L'acheteur a pris des engagements verbaux. L'équipe serait conservée. Le bureau resterait ouvert. La marque survivrait. Le fondateur y a cru — et il est même possible que ces promesses aient été sincères au moment où elles ont été faites.
Mais les entreprises changent de mains, les stratégies évoluent, la personne qui a fait la promesse s'en va. Les engagements verbaux s'évaporent. Les clauses du contrat de vente, elles, demeurent.
Si quelque chose est important pour vous — le nom sur la porte, la poursuite de vos engagements caritatifs, le maintien en poste d'employés clés pour une période définie, la non-fermeture du bureau — inscrivez-le dans les documents. Un bon acheteur sera d'accord. Un acheteur qui refuse vous envoie un message important.

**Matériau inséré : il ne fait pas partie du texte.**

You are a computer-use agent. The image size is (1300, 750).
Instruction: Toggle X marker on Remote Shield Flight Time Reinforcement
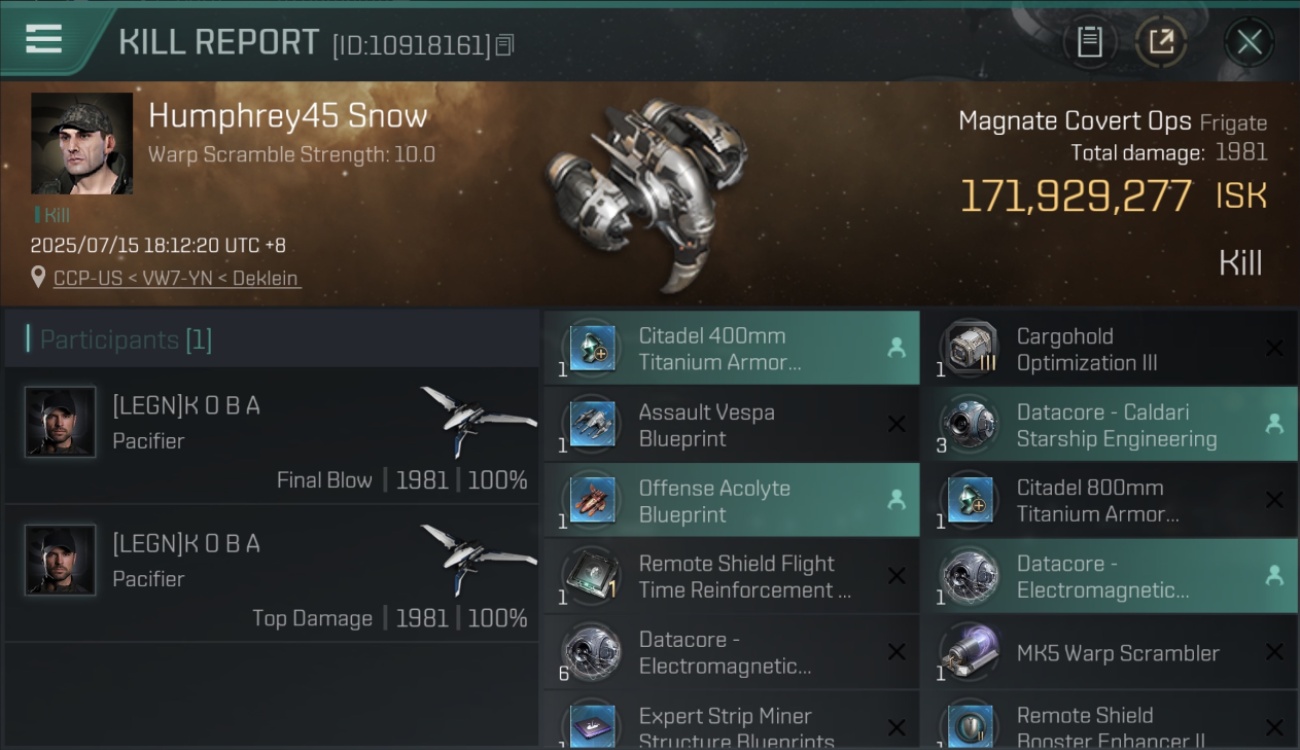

« J'ai sous-estimé ce que serait la vie après l'entreprise »
Pendant trente ans, l'entreprise a structuré votre semaine, défini votre identité, votre vie sociale, votre raison d'être. Puis, un jour, ce n'est plus le cas.
De nombreux fondateurs vendent avec le vague projet de « passer plus de temps en famille », de voyager, de siéger à des conseils d'administration. Les six premiers mois ressemblent à des vacances. Les dix-huit mois suivants peuvent s'avérer plus difficiles que tout ce qu'ils ont connu en tant que fondateur.
Les dirigeants qui gèrent le mieux cette transition ont généralement planifié le chapitre suivant avant la clôture, et non après. Parfois, il s'agit d'une nouvelle entreprise. Parfois, d'un engagement philanthropique sérieux. Parfois, de mandats d'administrateur avec de réelles responsabilités. La nature du projet importe moins que le fait d'en avoir un avant de passer le relais.
Ce que nous avons appris en écoutant
Nous ne prétendons pas que vendre son entreprise est une petite décision. C'est l'une des plus importantes que la plupart des fondateurs auront à prendre. Les dirigeants qui y repensent avec satisfaction — même des années plus tard — ont presque tous trois points en commun : ils ont commencé à se préparer tôt, ils ont choisi un acheteur dont les motivations correspondaient à leurs aspirations, et ils avaient préparé la vie qui les attendait de l'autre côté.
Nous n'évoquons pas cela dans un but commercial. Nous l'évoquons parce que la plupart des fondateurs que nous rencontrons sont au début de ce processus, et ce sont là les leçons qu'ils nous disent qu'ils auraient aimé recevoir plus tôt.